I never had a favorite colour. Never. I just enjoyed all of them and had periods when I was attached to one more than others.
My preference for yellow was like any other colour, I liked it and that was it.
That was until a few months ago.
As my anxiety issues grew bigger, my fascination for this colour grew inside me unconsciously.
As soon as my eyes laid on something yellow, I felt like I needed to obtain it because it would make me feel better.
I
started to wear yellow clothes on the days I felt sad or emotionally
unstable because I knew it would protect me.
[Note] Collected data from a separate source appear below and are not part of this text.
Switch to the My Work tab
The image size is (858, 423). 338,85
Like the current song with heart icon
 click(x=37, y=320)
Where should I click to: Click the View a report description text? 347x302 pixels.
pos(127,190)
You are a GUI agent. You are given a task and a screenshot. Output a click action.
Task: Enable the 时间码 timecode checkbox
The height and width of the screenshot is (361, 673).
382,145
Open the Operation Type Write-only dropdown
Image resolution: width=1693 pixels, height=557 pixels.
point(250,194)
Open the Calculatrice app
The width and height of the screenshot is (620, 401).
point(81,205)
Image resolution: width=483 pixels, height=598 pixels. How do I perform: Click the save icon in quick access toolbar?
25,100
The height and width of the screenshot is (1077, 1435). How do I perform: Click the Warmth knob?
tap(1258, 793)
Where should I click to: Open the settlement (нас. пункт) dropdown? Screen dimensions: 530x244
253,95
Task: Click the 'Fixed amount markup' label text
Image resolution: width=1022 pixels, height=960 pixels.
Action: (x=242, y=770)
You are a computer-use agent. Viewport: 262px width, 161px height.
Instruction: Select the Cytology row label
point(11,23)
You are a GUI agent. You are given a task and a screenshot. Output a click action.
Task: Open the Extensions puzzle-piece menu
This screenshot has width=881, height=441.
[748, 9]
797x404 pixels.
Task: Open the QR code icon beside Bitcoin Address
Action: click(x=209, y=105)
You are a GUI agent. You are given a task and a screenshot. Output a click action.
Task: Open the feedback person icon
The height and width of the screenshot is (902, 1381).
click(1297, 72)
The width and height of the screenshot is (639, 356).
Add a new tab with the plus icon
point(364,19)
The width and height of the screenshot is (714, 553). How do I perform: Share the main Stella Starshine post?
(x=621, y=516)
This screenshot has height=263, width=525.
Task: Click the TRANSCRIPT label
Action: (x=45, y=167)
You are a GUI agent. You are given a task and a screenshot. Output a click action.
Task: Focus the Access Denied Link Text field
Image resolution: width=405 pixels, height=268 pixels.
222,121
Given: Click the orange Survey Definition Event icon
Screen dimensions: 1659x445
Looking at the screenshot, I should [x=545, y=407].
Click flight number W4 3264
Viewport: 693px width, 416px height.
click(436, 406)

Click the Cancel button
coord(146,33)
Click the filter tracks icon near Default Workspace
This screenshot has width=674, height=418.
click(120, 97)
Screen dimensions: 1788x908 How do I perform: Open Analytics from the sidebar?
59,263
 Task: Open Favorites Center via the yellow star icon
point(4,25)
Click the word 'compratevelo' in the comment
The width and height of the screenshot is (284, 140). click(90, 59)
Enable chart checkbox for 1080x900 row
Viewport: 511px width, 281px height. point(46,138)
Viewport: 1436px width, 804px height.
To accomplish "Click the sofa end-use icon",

I did my nails yellow, I
bought a yellow phone cover and the wallpaper on my phone is a picture
of Gutedama, a SANRIO character that’s an egg yolk and guess what? It’s
yellow.
I didn’t see the relationship between my mental
condition and my attraction towards this colour until one day I was
feeling bad, someone told me they liked the yellow cardigan I was
wearing because they knew yellow was known to be a “happy” colour.
That’s
when it striked me and when I remembered the fact Van Gogh used to eat
yellow paint because he thought it would make him feel better. He
thought that if he ate yellow paint then he would instantly be happier.
I
realize I was trying to do the same, I would try to surround myself
with this colour because I thought it would make me feel better and
safer.
This series is also a way to help me feel better. By
putting myself out there, facing my own demons and facing my ways to
fight them is a way to accept my current condition.
I wish feeling better was easy as just wearing a yellow cardigan or a yellow coat, but at least, it’s helping a bit.